Here’s an interesting piece of intelligence that may have an impact on the spin of today’s special Senate election in Massachusetts: no exit polls. In a post on the New York Times’s political blog The Caucus, reporters Adam Nagourney and Jeff Zeleny lament the absence of pollsters blanketing the state in order to give political junkies data to chew on in the aftermath of the voting. According to Zeleny, “There are no exit polls, of course, because no one anticipated this special election would turn into a real race — from the television networks that pay for the exit polls to Democratic leaders in Washington who will suffer if Martha Coakley loses. So without them, we will be left to rely on anecdotal information.”

While the Timesmen play it close to the vest on the looming prospect of a monumental Republican upset of what had been considered as safe a Democratic seat as there was in the country, the lack of polling data about why the voters are abandoning the party of the Kennedys could be significant as the party in power contemplates what went wrong. Even if Martha Coakley pulls victory from the jaws of defeat, the fact that a GOP win is a distinct possibility must be seen as an ominous sign for the Democrats. As inaccurate and misleading as exit polls can be, such a survey conducted in Massachusetts today might give us more of an idea about the motivations of voters, as well as the level of defections from the Democrats and the way independents are moving toward the Republicans.

Even more to the point, the absence of polling data — even with a dramatic shift in the only poll that actually counts — might also help keep the Obama administration and the Democratic leadership in Congress in denial about the unpopularity of their radical domestic programs. Some on the Left are actually suggesting that they might seek to delay Scott Brown’s certification or swearing in while ObamaCare is hustled through the Congress before the Democrats lose their filibuster-proof 60-vote majority in the Senate. So it’s clear that the notion put forward by wise men such as Fox News’s Brit Hume that a Coakley defeat will be an opportunity for them to step back from the left-wing precipice may be a piece of good advice that the Obama administration will not heed.

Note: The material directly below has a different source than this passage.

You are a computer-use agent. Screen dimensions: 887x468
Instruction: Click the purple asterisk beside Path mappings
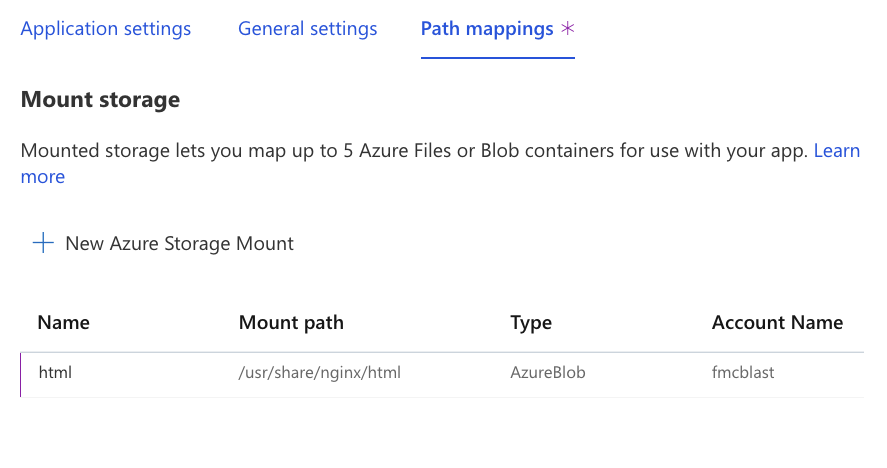[567, 28]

The absence of exit-polling data will give the spinmeisters on the cable networks less to jaw about, even though a Republican win or even a close race will provide all the information we actually need to understand the wave of dissatisfaction and frustration with the administration that is sweeping across the country. But it may leave some of the chattering classes wondering, like the old saw about a tree falling in the forest with no one to see or hear it: if an election is held without exit polls, does it really count?